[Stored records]
▶

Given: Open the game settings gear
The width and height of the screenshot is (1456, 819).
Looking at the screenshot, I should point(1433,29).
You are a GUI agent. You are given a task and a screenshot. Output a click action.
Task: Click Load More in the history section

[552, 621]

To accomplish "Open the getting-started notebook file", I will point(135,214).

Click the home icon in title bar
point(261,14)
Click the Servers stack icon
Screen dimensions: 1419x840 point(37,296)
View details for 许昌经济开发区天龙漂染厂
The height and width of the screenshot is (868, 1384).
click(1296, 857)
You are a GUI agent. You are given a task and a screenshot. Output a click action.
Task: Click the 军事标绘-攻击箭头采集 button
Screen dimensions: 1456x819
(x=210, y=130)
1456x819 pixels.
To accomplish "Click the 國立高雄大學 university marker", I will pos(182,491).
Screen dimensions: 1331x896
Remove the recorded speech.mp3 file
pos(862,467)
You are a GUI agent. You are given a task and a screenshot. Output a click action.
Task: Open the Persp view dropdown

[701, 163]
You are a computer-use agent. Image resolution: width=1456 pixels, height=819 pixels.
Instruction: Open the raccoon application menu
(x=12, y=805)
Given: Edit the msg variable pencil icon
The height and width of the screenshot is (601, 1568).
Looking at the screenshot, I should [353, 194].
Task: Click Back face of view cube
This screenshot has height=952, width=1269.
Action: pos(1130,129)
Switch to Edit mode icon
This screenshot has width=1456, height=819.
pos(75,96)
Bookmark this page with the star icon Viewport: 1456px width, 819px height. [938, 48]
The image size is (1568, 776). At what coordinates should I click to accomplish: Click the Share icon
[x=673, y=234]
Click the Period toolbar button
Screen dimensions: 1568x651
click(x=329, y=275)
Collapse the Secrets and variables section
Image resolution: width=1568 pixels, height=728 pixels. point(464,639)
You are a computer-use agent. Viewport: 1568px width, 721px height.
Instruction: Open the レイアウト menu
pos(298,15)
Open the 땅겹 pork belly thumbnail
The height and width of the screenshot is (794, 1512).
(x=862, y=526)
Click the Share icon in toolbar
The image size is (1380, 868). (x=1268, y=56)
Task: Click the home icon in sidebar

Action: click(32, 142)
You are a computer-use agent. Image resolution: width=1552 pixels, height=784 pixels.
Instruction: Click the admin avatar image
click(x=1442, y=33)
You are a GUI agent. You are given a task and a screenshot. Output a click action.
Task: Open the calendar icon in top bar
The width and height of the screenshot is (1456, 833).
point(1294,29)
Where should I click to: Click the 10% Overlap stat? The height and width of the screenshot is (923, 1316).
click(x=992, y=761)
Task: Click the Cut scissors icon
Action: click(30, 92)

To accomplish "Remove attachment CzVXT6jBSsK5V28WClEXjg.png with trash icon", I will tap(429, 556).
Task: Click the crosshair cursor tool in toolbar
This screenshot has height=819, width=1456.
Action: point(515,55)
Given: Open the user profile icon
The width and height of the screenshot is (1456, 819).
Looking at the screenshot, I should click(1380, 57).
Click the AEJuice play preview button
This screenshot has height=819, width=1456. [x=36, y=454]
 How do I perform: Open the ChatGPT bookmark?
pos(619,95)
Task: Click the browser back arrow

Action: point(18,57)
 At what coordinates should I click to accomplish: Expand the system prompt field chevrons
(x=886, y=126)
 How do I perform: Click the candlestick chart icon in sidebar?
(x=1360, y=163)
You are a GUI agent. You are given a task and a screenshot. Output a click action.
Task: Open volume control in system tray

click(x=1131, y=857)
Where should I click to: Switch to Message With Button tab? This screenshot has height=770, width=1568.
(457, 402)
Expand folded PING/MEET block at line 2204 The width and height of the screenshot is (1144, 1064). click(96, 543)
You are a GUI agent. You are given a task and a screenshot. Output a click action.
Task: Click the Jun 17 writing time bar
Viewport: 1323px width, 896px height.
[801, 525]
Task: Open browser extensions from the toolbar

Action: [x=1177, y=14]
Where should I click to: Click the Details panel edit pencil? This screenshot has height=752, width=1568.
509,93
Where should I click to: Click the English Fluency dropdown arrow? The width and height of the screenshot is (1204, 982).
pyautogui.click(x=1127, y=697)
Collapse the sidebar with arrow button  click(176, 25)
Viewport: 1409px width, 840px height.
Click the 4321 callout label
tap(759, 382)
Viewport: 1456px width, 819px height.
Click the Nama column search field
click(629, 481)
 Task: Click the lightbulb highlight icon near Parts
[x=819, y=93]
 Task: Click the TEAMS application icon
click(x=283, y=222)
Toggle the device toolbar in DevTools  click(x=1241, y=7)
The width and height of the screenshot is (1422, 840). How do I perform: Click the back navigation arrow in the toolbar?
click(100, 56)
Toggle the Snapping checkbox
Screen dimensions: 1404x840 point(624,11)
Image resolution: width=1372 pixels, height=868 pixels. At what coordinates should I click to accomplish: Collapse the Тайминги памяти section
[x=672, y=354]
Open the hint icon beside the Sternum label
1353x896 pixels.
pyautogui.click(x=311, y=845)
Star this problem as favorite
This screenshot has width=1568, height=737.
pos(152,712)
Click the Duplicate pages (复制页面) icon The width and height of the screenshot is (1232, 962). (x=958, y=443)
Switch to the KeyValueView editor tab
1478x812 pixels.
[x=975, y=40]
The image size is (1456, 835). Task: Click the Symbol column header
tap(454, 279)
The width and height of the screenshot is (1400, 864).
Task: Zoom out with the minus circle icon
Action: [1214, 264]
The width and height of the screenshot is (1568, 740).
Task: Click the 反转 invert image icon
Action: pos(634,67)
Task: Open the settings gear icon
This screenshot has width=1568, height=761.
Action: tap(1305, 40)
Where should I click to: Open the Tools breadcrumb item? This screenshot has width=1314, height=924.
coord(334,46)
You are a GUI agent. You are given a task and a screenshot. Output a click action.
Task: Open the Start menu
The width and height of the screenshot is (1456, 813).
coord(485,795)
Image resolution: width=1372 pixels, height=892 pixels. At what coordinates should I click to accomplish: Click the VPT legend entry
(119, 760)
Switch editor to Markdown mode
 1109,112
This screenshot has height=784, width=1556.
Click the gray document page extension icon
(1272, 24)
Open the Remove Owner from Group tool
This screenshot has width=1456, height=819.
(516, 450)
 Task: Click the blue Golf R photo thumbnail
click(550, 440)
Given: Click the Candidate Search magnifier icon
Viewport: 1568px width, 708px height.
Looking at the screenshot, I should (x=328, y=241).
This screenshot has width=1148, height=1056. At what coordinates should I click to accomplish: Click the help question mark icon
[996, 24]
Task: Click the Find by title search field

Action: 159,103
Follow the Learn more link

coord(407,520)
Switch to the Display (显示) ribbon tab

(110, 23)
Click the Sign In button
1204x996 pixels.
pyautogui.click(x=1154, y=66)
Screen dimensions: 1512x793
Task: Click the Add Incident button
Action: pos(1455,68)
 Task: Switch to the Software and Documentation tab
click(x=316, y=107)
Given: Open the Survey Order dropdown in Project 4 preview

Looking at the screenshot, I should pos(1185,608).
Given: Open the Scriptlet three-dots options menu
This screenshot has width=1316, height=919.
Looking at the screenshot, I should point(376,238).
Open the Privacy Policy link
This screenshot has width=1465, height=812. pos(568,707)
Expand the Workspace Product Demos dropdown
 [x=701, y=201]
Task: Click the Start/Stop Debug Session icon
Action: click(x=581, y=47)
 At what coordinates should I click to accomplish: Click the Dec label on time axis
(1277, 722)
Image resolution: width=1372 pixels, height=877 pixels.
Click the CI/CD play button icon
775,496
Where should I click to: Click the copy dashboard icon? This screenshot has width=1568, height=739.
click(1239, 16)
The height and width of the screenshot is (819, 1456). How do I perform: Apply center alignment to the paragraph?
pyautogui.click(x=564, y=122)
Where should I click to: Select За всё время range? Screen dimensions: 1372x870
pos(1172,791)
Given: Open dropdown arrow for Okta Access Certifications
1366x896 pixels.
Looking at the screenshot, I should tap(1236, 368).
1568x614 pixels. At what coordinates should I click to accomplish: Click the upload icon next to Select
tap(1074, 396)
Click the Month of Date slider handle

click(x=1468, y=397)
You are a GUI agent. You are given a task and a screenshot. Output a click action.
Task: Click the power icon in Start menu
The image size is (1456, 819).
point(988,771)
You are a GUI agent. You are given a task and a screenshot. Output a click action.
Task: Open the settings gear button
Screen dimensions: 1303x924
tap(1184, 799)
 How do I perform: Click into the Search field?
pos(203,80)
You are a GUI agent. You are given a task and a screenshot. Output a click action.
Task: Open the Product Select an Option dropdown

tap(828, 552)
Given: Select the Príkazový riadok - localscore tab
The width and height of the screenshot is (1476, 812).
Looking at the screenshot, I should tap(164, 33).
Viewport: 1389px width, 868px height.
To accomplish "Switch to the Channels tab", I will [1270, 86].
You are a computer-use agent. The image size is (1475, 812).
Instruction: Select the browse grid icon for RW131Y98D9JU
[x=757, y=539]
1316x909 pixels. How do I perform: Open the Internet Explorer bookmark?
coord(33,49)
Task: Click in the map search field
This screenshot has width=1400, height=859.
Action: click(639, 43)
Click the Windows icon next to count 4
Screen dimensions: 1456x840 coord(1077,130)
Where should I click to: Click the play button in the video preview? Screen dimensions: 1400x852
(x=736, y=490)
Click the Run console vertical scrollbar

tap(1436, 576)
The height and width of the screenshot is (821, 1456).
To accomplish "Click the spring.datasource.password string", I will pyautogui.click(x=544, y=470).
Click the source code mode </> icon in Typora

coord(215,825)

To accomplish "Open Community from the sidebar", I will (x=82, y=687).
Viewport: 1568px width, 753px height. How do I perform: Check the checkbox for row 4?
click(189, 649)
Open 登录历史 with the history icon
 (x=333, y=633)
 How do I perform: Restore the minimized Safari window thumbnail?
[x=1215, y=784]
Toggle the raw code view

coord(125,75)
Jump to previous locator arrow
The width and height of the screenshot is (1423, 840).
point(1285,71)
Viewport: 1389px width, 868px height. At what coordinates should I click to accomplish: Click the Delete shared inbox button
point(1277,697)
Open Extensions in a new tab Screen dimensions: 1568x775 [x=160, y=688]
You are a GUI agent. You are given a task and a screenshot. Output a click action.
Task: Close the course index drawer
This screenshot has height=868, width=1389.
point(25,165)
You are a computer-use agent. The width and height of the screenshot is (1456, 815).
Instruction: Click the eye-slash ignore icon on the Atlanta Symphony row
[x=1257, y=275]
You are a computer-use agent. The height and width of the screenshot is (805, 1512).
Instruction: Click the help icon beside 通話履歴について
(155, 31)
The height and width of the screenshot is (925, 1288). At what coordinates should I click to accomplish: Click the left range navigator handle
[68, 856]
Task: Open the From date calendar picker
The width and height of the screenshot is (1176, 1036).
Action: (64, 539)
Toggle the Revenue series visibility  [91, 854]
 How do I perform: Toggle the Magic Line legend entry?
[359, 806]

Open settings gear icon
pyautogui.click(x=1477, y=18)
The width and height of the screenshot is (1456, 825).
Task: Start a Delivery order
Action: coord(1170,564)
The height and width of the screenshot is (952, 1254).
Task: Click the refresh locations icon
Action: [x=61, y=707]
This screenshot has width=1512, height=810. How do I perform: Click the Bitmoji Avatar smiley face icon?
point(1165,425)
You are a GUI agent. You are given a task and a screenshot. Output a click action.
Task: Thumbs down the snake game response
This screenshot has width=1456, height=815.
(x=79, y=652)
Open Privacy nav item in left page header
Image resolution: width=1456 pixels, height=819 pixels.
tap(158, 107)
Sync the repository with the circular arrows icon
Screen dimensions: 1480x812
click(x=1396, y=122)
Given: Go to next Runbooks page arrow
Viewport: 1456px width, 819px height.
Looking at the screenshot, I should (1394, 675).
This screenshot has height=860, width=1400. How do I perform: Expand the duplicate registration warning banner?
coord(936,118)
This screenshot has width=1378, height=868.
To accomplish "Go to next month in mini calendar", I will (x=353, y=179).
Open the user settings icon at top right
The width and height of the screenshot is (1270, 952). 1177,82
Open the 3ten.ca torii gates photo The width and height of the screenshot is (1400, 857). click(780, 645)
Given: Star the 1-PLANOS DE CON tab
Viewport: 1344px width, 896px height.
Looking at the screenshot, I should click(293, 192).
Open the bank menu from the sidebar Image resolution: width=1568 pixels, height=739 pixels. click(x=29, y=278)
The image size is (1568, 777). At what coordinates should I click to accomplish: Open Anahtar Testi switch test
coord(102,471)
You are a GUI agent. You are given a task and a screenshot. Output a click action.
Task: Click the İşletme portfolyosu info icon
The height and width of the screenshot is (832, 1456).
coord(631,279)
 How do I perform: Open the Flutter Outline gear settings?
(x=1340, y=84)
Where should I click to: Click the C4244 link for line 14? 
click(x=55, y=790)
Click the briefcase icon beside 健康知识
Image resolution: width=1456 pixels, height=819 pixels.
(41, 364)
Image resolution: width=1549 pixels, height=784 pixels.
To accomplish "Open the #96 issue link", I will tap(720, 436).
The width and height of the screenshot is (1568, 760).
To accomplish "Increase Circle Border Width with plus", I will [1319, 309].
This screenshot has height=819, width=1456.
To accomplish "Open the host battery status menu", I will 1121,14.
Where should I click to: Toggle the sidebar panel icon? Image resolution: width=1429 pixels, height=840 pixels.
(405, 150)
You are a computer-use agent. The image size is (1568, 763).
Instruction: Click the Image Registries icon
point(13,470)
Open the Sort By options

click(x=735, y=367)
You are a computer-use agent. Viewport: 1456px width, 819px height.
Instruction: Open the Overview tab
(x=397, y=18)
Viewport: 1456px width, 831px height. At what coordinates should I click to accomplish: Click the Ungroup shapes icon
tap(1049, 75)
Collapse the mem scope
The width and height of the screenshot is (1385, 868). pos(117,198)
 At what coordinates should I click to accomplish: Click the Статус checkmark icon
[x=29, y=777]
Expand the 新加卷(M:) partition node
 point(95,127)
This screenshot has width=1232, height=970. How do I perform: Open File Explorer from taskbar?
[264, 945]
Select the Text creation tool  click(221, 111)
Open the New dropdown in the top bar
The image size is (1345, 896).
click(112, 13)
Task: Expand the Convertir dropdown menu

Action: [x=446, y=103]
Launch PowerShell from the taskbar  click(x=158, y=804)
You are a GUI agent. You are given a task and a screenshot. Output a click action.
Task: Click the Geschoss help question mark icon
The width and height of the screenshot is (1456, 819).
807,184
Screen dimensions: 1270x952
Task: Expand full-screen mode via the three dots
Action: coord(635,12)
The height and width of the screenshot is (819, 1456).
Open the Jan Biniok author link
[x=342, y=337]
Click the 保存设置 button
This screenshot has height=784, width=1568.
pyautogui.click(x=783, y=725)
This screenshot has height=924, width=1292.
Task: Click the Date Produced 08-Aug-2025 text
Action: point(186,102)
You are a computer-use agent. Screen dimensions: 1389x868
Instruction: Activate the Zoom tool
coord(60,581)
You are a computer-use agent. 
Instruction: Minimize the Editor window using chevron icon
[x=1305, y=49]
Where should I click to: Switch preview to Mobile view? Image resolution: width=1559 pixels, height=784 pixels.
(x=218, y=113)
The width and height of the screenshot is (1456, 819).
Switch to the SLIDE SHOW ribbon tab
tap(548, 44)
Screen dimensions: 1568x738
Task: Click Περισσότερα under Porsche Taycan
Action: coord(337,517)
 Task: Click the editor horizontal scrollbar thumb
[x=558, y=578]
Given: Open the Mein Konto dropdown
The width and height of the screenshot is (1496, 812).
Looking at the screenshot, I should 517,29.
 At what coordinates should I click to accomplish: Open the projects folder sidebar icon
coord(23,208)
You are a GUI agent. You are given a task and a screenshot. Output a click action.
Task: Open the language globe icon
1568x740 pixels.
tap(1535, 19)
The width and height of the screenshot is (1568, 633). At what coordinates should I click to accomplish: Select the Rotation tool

◀

Your answer should hold the line with "Click the 保存设置 button" and each line after it to the end of the data, retyped exactly. Include no other lines.

Response:
Click the 保存设置 button
This screenshot has height=784, width=1568.
pyautogui.click(x=783, y=725)
This screenshot has height=924, width=1292.
Task: Click the Date Produced 08-Aug-2025 text
Action: point(186,102)
You are a computer-use agent. Screen dimensions: 1389x868
Instruction: Activate the Zoom tool
coord(60,581)
You are a computer-use agent. 
Instruction: Minimize the Editor window using chevron icon
[x=1305, y=49]
Where should I click to: Switch preview to Mobile view? Image resolution: width=1559 pixels, height=784 pixels.
(x=218, y=113)
The width and height of the screenshot is (1456, 819).
Switch to the SLIDE SHOW ribbon tab
tap(548, 44)
Screen dimensions: 1568x738
Task: Click Περισσότερα under Porsche Taycan
Action: coord(337,517)
 Task: Click the editor horizontal scrollbar thumb
[x=558, y=578]
Given: Open the Mein Konto dropdown
The width and height of the screenshot is (1496, 812).
Looking at the screenshot, I should 517,29.
 At what coordinates should I click to accomplish: Open the projects folder sidebar icon
coord(23,208)
You are a GUI agent. You are given a task and a screenshot. Output a click action.
Task: Open the language globe icon
1568x740 pixels.
tap(1535, 19)
The width and height of the screenshot is (1568, 633). At what coordinates should I click to accomplish: Select the Rotation tool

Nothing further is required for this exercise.